* _Records shown_
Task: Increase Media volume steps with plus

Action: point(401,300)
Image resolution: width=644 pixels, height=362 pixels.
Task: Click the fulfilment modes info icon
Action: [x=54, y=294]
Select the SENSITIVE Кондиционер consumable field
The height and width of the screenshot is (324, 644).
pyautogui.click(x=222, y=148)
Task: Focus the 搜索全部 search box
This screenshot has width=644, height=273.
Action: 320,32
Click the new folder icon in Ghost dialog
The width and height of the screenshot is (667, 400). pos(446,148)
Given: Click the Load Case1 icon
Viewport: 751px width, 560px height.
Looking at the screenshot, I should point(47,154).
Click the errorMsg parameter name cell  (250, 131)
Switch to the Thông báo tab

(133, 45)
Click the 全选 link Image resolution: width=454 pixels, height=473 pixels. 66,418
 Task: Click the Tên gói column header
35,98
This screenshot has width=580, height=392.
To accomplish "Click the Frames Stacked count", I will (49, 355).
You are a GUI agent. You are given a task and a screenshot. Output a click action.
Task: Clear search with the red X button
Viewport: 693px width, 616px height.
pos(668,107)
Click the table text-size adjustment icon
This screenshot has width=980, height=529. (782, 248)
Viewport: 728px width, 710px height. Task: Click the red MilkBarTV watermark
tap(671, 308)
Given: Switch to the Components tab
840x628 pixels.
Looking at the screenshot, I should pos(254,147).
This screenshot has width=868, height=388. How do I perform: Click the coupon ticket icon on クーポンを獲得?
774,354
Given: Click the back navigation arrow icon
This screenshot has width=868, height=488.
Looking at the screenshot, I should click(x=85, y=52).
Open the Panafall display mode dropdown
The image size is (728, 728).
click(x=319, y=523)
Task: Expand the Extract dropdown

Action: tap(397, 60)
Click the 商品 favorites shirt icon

* _What to do_
Please copy the lines in the records above between the one holding "Given: Switch to the Components tab" and the one holding "Given: Click the back navigation arrow icon", inclusive, exactly and with no other line.

* _Expected answer_
Given: Switch to the Components tab
840x628 pixels.
Looking at the screenshot, I should pos(254,147).
This screenshot has width=868, height=388. How do I perform: Click the coupon ticket icon on クーポンを獲得?
774,354
Given: Click the back navigation arrow icon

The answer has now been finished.